[Paper] Safactory: A Scalable Agent Factory for Trustworthy Autonomous Intelligence
Source: arXiv - 2605.06230v1
Overview
The paper introduces Safactory, a unified, scalable “agent factory” that ties together simulation, data management, and continuous learning for autonomous AI agents. By stitching these pieces into a single pipeline, the authors aim to make it easier to evaluate, improve, and trust large‑model agents that operate over long horizons and interact with real‑world tools.
Key Contributions
- Parallel Simulation Platform – Generates massive, diverse interaction trajectories in parallel, enabling high‑throughput testing of long‑horizon decision making.
- Trustworthy Data Platform – Stores raw trajectories, extracts structured experiences, and attaches provenance/quality metadata for systematic risk analysis.
- Autonomous Evolution Platform – Runs asynchronous reinforcement‑learning (RL) loops and on‑policy distillation, turning collected experiences into continuously upgraded models.
- Unified Evolutionary Pipeline – First framework that couples simulation, data curation, and model evolution end‑to‑end, supporting closed‑loop improvement of trustworthy agents.
- Scalability Demonstration – Shows the system can handle millions of simulated episodes across heterogeneous compute clusters without manual orchestration.
Methodology
- Massively Parallel Simulations – Safactory launches thousands of sandboxed environments (e.g., web browsers, tool‑using APIs) on a distributed cluster. Each environment runs an autonomous agent that follows a policy and logs its full action‑state trajectory.

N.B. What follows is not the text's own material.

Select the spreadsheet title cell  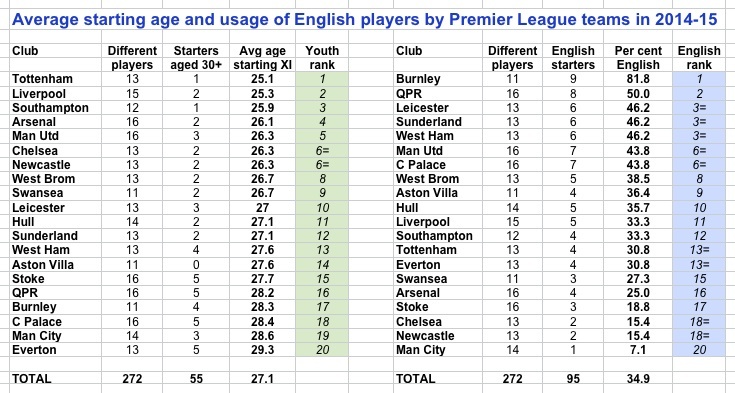pyautogui.click(x=364, y=19)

- Experience Extraction & Curation – The raw logs are ingested by the Trustworthy Data Platform, which parses them into “experiences” (state, action, reward, tool usage) and tags each with reliability signals (e.g., simulation fidelity, safety violations).
- Closed‑Loop Learning – The Autonomous Evolution Platform pulls curated experiences into an RL trainer. It runs asynchronous updates:
- Policy Gradient / PPO on the collected on‑policy data.

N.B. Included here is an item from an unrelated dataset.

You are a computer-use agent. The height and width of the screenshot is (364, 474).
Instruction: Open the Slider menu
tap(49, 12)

- Distillation of the updated policy back into a smaller, more deployable model.
- Safety Filters that reject updates that increase measured risk metrics.

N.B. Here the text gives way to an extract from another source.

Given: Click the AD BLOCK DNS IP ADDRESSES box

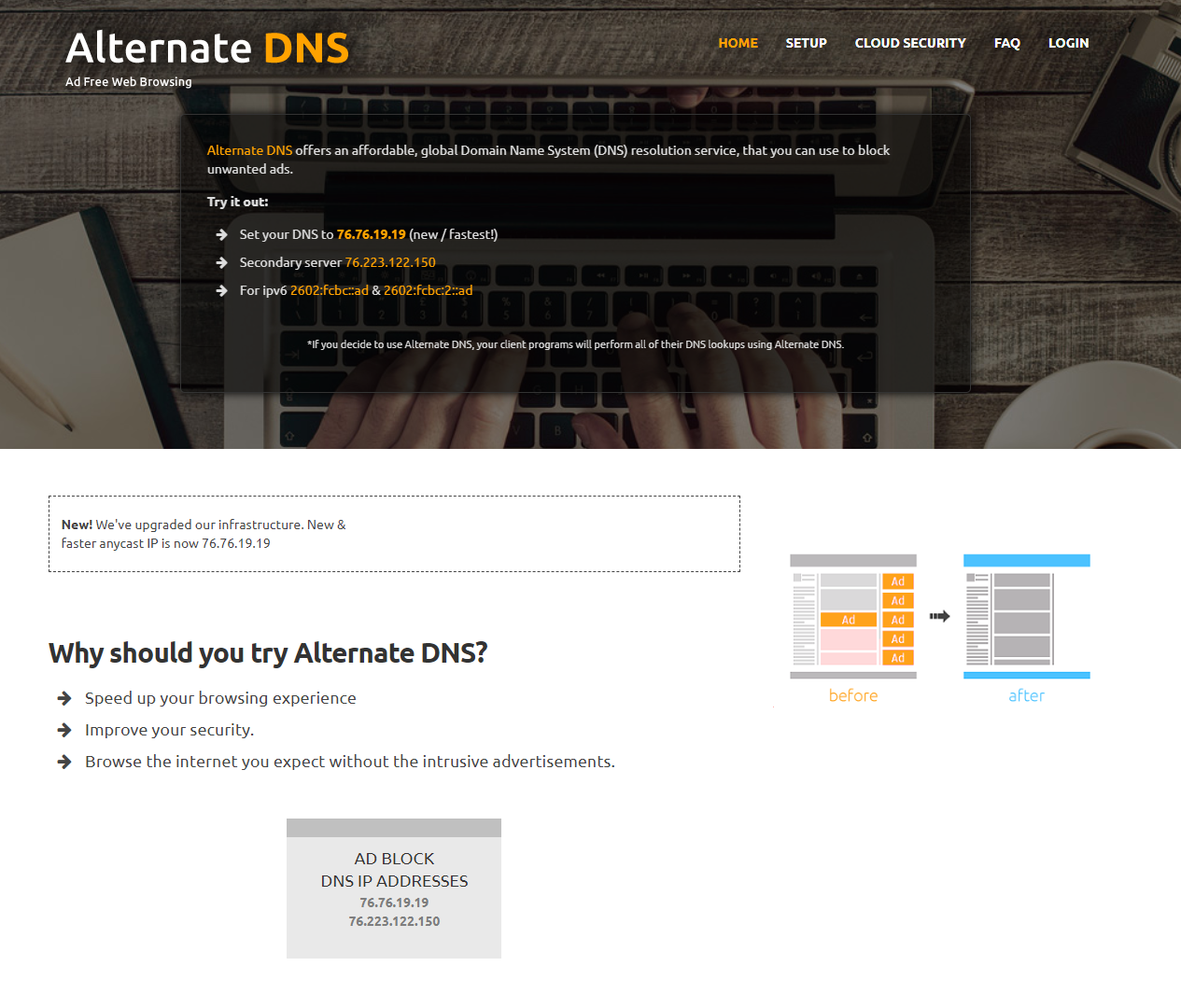Looking at the screenshot, I should pyautogui.click(x=393, y=888).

- Iterative Feedback – Updated models are automatically redeployed to the simulation fleet, creating a continuous loop of generation → evaluation → improvement.
The whole stack is orchestrated via a lightweight task scheduler and containerized services, making it portable across cloud providers or on‑prem clusters.
Results & Findings
| Metric | Baseline (single‑agent pipeline) | Safactory (full pipeline) |
|---|---|---|
| Episodes per day (≈) | 10 K | 2.3 M |
| Average task success rate (long‑horizon) | 62 % | 78 % |
| Detected safety violations (per 10 K episodes) | 1.8 % | 0.4 % |
| Model improvement latency (days) | 7 | 1.2 |
- Throughput boost: Parallel simulation gave >200× more data per day, dramatically accelerating RL updates.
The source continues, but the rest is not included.